Tuell’s interest in meteorology was sparked as a child growing up in Rhode Island and he transferred this interest into a career. He is well known in the agency, having worked at headquarters for more than 10 years in a variety of roles. As chief of the Meteorological Services Division he played a key role in improving operations and services for fire weather, aviation, marine, tsunami and coastal services. Recently, Tuell helped to develop the agency’s strategic plan, as well as revive the National Weather Service Operations Center.
Throughout his weather service career, he supported many projects including the Advanced Weather Interactive Processing System (AWIPS), Next Generation Weather Radar (NEXRAD), and Automated Surface Observing System (ASOS). He was also engaged in research and development activities to forecast water in rivers and streams, including efforts to improve flood warnings.
Before joining the National Weather Service, Tuell was a senior program manager for Litton PRC in McLean, Virginia. He retired from the United States Air Force in 1997 after 16 years of service.

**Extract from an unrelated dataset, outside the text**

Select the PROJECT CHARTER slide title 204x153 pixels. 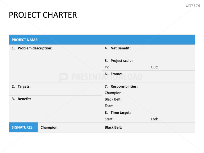(x=43, y=15)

“I am excited to have the opportunity to lead the Eastern Region; this part of the country played an important role in shaping my life and career,” said Tuell. “I look forward to using my understanding of the local weather, climate and rivers to support weather service operations and serve the people living in the region.”
Tuell holds a Bachelor of Science degree in physics from Worcester Polytechnic Institute in Massachusetts and a Doctor of Philosophy in atmospheric sciences from Georgia Institute of Technology.
The National Weather Service Eastern Region includes 23 weather forecast offices, three river forecast centers and four center weather service units, which provide detailed aviation forecasts and hazardous weather advisories to the Federal Aviation Administration. The regional headquarters is located in Bohemia, New York, on central Long Island.